1. Academic Validation
  2. Discovery of novel SARS-CoV-2 3CL protease covalent inhibitors using deep learning-based screen

Discovery of novel SARS-CoV-2 3CL protease covalent inhibitors using deep learning-based screen

  • Eur J Med Chem. 2022 Dec 15;244:114803. doi: 10.1016/j.ejmech.2022.114803.
Liying Wang 1 Zhongtian Yu 1 Shiwei Wang 1 Zheng Guo 1 Qi Sun 2 Luhua Lai 3
Affiliations

Affiliations

  • 1 BNLMS, Peking-Tsinghua Center for Life Sciences at the College of Chemistry and Molecular Engineering, Peking University, Beijing, 100871, PR China.
  • 2 BNLMS, Peking-Tsinghua Center for Life Sciences at the College of Chemistry and Molecular Engineering, Peking University, Beijing, 100871, PR China; Research Unit of Drug Design Method, Chinese Academy of Medical Sciences (2021RU014), Beijing, 100871, PR China.
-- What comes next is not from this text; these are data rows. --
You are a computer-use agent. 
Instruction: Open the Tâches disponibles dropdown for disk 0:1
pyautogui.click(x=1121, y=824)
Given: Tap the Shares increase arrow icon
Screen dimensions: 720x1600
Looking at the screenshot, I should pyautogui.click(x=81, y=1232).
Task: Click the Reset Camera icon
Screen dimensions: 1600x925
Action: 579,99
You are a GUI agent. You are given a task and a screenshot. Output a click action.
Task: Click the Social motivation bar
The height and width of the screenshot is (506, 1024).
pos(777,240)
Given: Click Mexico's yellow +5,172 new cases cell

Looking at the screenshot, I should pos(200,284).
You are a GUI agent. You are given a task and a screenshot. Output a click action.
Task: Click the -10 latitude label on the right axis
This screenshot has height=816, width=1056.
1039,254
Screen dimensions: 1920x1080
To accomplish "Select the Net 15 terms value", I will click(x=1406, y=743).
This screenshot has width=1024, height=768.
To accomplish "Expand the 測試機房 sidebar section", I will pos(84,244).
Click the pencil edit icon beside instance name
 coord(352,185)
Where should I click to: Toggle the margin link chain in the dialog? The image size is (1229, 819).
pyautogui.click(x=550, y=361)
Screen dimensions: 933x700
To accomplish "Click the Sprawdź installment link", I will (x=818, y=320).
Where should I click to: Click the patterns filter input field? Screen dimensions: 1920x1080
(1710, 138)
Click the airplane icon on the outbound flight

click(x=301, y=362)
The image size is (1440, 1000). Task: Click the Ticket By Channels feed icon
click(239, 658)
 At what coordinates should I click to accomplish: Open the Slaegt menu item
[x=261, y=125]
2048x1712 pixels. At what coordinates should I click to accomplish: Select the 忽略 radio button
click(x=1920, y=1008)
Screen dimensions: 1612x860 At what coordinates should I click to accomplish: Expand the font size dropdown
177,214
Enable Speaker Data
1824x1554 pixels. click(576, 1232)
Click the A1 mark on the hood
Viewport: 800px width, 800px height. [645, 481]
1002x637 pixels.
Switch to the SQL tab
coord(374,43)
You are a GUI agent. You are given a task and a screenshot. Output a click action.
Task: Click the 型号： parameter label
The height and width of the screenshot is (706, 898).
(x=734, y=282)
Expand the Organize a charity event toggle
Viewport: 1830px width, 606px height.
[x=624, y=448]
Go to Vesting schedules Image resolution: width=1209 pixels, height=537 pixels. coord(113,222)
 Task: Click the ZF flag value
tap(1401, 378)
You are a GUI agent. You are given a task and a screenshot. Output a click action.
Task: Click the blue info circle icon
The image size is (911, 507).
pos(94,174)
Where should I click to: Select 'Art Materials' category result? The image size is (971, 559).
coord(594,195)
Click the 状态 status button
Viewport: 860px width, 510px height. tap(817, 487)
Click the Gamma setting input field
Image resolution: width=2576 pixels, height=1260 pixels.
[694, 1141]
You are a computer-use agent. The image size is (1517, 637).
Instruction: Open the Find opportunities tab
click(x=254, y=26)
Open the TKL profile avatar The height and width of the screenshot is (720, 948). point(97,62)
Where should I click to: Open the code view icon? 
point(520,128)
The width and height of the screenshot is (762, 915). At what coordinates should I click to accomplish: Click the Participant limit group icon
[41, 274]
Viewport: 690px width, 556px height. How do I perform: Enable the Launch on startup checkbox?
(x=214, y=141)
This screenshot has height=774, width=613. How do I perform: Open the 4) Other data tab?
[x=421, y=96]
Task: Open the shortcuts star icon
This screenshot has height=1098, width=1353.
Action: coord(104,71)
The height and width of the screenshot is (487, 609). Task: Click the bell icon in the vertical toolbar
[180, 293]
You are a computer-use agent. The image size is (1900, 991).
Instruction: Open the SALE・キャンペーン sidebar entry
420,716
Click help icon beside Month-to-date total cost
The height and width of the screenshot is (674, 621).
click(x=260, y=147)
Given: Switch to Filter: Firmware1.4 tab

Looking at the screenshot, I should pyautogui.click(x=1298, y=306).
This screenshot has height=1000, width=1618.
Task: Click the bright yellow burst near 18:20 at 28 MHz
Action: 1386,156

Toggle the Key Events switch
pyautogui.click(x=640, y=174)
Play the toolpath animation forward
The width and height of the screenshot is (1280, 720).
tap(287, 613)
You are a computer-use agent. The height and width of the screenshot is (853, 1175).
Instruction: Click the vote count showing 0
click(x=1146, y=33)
Electronic address: qsun2015@pku.edu.cn.
  • 3 BNLMS, Peking-Tsinghua Center for Life Sciences at the College of Chemistry and Molecular Engineering, Peking University, Beijing, 100871, PR China; Center for Quantitative Biology, Academy for Advanced Interdisciplinary Studies, Peking University, Beijing, 100871, PR China; Research Unit of Drug Design Method, Chinese Academy of Medical Sciences (2021RU014), Beijing, 100871, PR China. Electronic address: lhlai@pku.edu.cn.
Abstract

SARS-CoV-2 3CL Protease is one of the key targets for drug development against COVID-19. Most known SARS-CoV-2 3CL Protease Inhibitors act by covalently binding to the active site cysteine. Yet, computational screens against this Enzyme were mainly focused on non-covalent inhibitor discovery. Here, we developed a deep learning-based stepwise strategy for selective covalent inhibitor screen. We used a deep learning framework that integrated a directed message passing neural network with a feed-forward neural network to construct two different classifiers for either covalent or non-covalent inhibition activity prediction. These two classifiers were trained on the covalent and non-covalent 3CL Protease Inhibitors dataset, respectively, which achieved high prediction accuracy. We then successively applied the covalent inhibitor model and the non-covalent inhibitor model to screen a chemical library containing compounds with covalent warheads of cysteine. We experimentally tested the inhibition activity of 32 top-ranking compounds and 12 of them were active, among which 6 showed IC50 values less than 12 μM and the strongest one inhibited SARS-CoV-2 3CL Protease with an IC50 of 1.4 μM. Further investigation demonstrated that 5 of the 6 active compounds showed typical covalent inhibition behavior with time-dependent activity. These new covalent inhibitors provide novel scaffolds for developing highly active SARS-CoV-2 3CL covalent inhibitors.

Keywords

3C-like protease inhibitors; Covalent warheads; Deep learning; SARS-CoV-2.